**What is asked**
(1) Put the lines of the listing into a JSON list of strings, one string per line with blank lines omitted, starting at the beginning of the listing and ending at the line that contains "The width and". Leave the pictures out of the answer.
(2) Write what comes next in the forum thread about choosing a Las Vegas hotel, picking up where it stops.

**Provided text**
# Which Las Vegas Hotel should I choose?



## LisaH (Sep 22, 2012)

I am booking a hotel for my nephew from China who will be visiting Las Vegas (and US) for the first time. The following hotels are all well priced for the dates he visits. As I have not been there for a while, I am not sure which of the following hotels are in a convenient location and are in decent shape. He will not have a car and will be there for only two days.

Luxor Hotel and Casino, 3900 Las Vegas Boulevard Sou... $48 	
The LVH Las Vegas Hotel & Casino, 3000 Paradise Road...$50  	
The Palms Casino Resort, 4321 West Flamingo Road...$53 		
Elara, a Hilton Grand Vacations Hotel-Center...80 East Harmon...$64 
Hard Rock Hotel & Casino, 4455 Paradise Road...$66 		
Golden Nugget Hotel & Casino, 129 East Fremont Street...$69	
M Resort Spa Casino, 12300 Las Vegas..., Henderson, NV...$76	
Monte Carlo Resort and Casino, 3770 Las Vegas Boulevard Sou...$78	
The Signature at MGM Grand, 145 East Harmon Avenue...$79	
Rio All-Suite Hotel and Casino, 3700 West Flamingo Road...$80		
New York - New York Hotel & Casino, 3790 Las Vegas Boulevard Sou... 	$83 
Tropicana Las Vegas...$90
TI - Treasure Island Hotel and Casino...$100

Note: prices are before tax and fees.


----------



## daventrina (Sep 22, 2012)

LisaH said:


> I am booking a hotel for my nephew from China who will be visiting Las Vegas (and US) for the first time. The following hotels are all well priced for the dates he visits. As I have not been there for a while, I am not sure which of the following hotels are in a convenient location and are in decent shape. He will not have a car and will be there for only two days.


I would pick them in this order.

Luxor Hotel and Casino, 3900 Las Vegas Boulevard Sou... $48 	
(We try to get a room overlooking the airport so we can watch the planes...)

New York - New York Hotel & Casino, 3790 Las Vegas Boulevard Sou... 	$83 
Monte Carlo Resort and Casino, 3770 Las Vegas Boulevard Sou...$78	

Tropicana Las Vegas...$90
(older, but not a bad location)

TI - Treasure Island Hotel and Casino...$100
(north end of most of the action...)

Hard Rock Hotel & Casino, 4455 Paradise Road...$66 	
A bit out of the action but the 20-30 something party crowd)


----------



## ricoba (Sep 22, 2012)

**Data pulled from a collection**
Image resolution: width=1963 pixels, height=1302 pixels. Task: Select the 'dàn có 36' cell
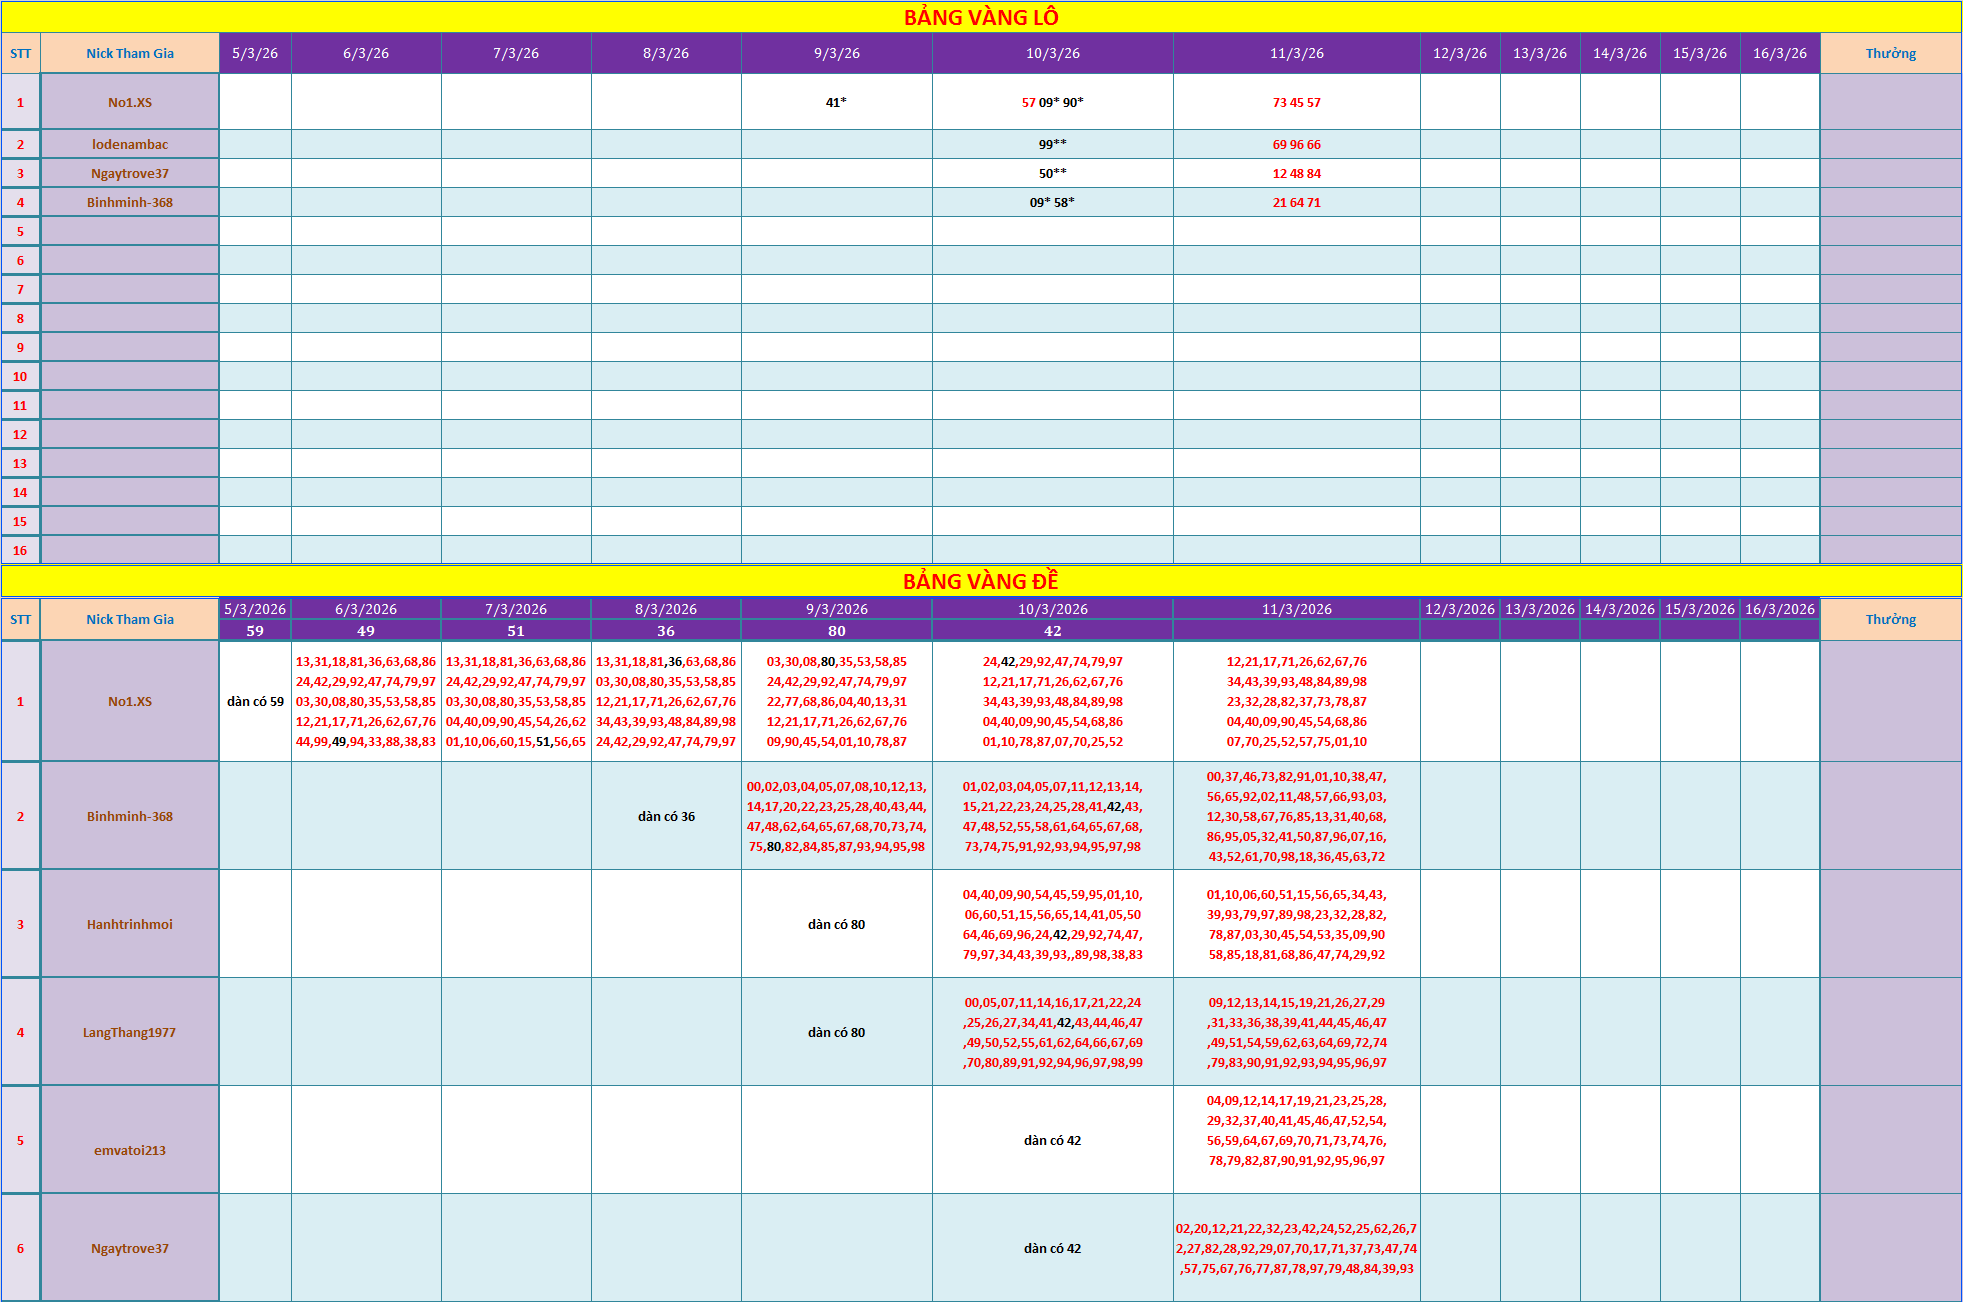[666, 816]
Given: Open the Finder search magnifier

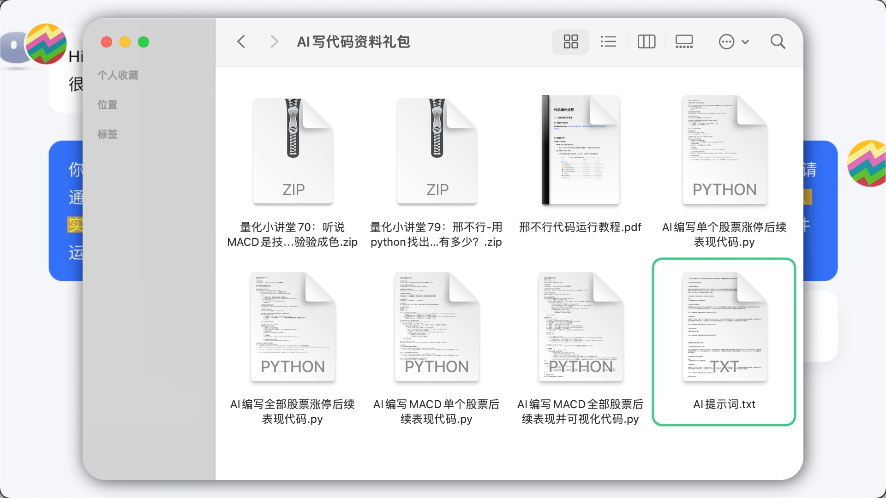Looking at the screenshot, I should pyautogui.click(x=777, y=42).
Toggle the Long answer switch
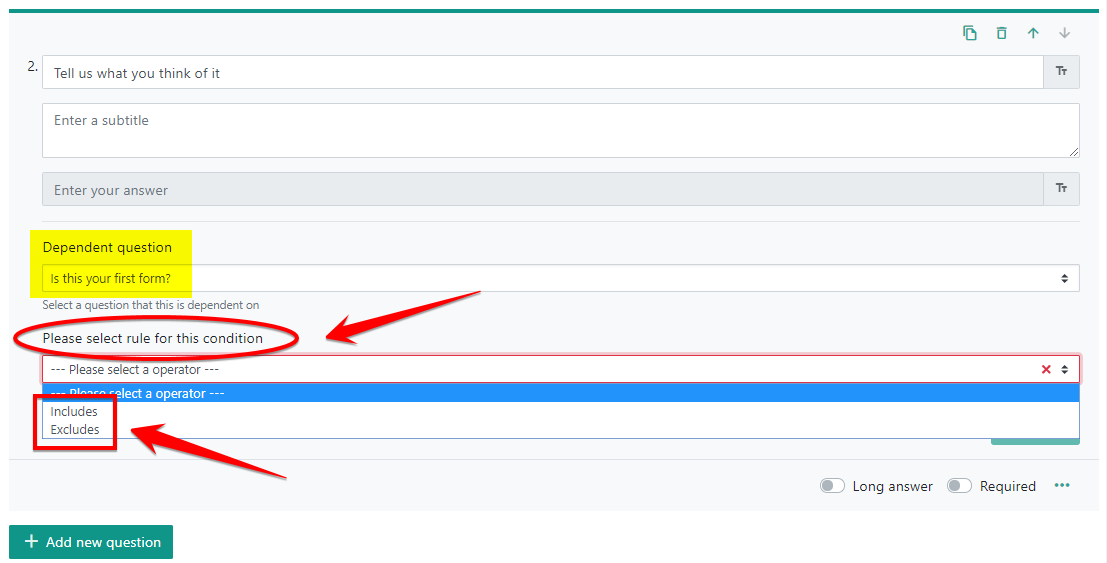The width and height of the screenshot is (1107, 563). (x=832, y=486)
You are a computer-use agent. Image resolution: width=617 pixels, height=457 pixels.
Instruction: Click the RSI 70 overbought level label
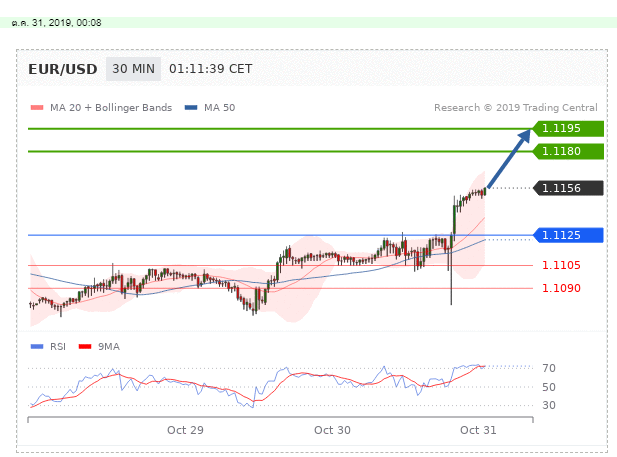tap(550, 368)
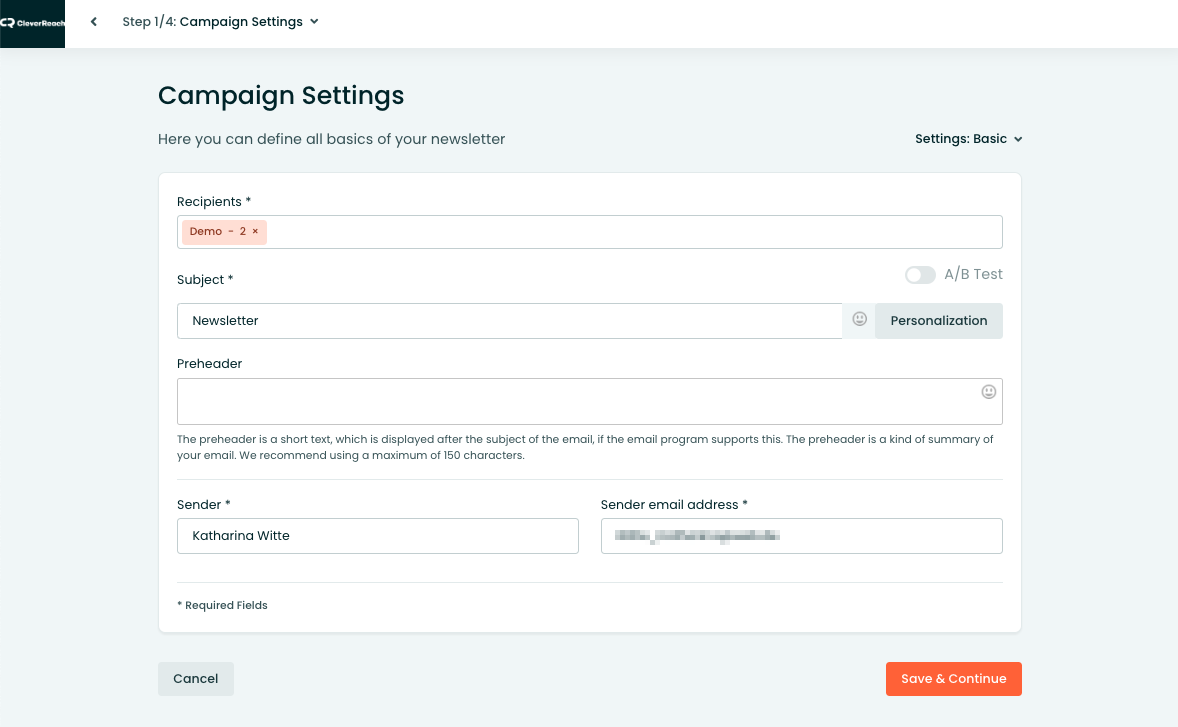Image resolution: width=1178 pixels, height=727 pixels.
Task: Open the emoji picker inside the Preheader box
Action: [989, 392]
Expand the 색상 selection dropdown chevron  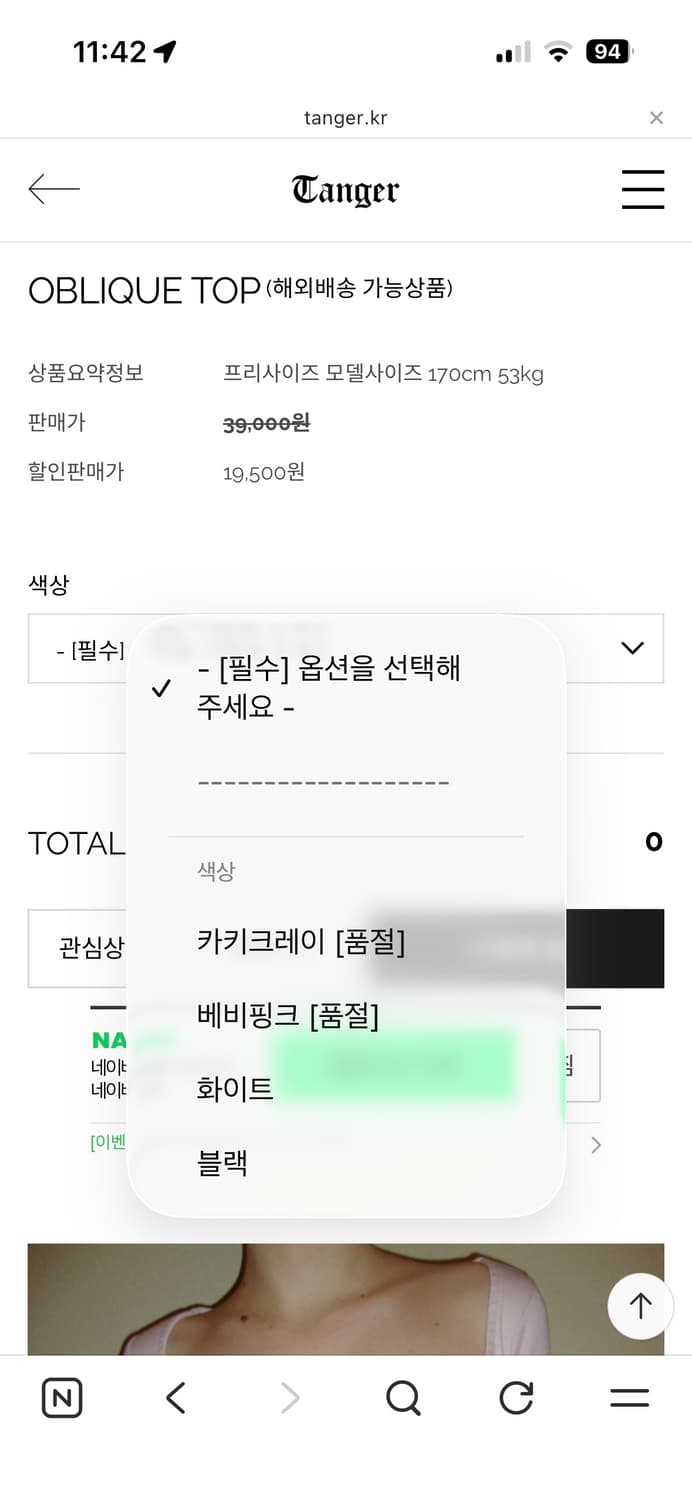click(x=632, y=648)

**Task-by-task answers**
(1)
[
  "Image resolution: width=1963 pixels, height=1302 pixels. Task: Select the 'dàn có 36' cell",
  "[666, 816]",
  "Given: Open the Finder search magnifier",
  "Looking at the screenshot, I should pyautogui.click(x=777, y=42).",
  "Toggle the Long answer switch",
  "The width and height of the screenshot is (1107, 563). (x=832, y=486)"
]

(2)
Luxor Hotel and Casino, 3900 Las Vegas Boulevard Sou... $48 - Strip
The LVH Las Vegas Hotel & Casino, 3000 Paradise Road...$50 - Off Strip
The Palms Casino Resort, 4321 West Flamingo Road...$53 - Off Strip
Elara, a Hilton Grand Vacations Hotel-Center...80 East Harmon...$64 - Strip/Planet Hollywood
Hard Rock Hotel & Casino, 4455 Paradise Road...$66 - Off strip
Golden Nugget Hotel & Casino, 129 East Fremont Street...$69 - Downtown
M Resort Spa Casino, 12300 Las Vegas..., Henderson, NV...$76 - Off Strip
Monte Carlo Resort and Casino, 3770 Las Vegas Boulevard Sou...$78 - Strip
The Signature at MGM Grand, 145 East Harmon Avenue...$79 - Off Strip (by a block)
Rio All-Suite Hotel and Casino, 3700 West Flamingo Road...$80 - Off Strip
New York - New York Hotel & Casino, 3790 Las Vegas Boulevard Sou... $83 - Strip
Tropicana Las Vegas...$90 - Strip
TI - Treasure Island Hotel and Casino...$100 - Strip

I have highlighted the one's I'd choose for him since they are Strip hotels with easy access to all the tourist amenities.  The Signature @ MGM is attached to the MGM, but it's a long walk.

If it were me, I'd choose the HGVC Elara, since it's connected to the Planet Hollywood and the Miracle Mile Shops.

After that I'd go for Luxor, Monte Carlo, TI, NYNY & then the Trop.


----------



## Fern Modena (Sep 22, 2012)

I'd go with Elara, too as my first choice, based on location.  Next I'd choose NYNY, again based on location.  Luxor is about a block further South, pretty much at the end of everything he'd want, but only by a block, and there is a tram.  Monte Carlo is probably OK, but it always seems sort of like an island to me, and "on the wrong side of the street."  That's old school talk since it is almost right next to NYNY, but I just get weird vibes.  Honestly, though, I went to a dinner in there earlier in the year, and it seemed just like all the others.  I'd skip TI cause it is way North of all the others.  But again, if he will be spending most of his time at TI, Mirage, Wynn, Palazzo, Caesars and Fashion Show Mall, hen this is the place to be.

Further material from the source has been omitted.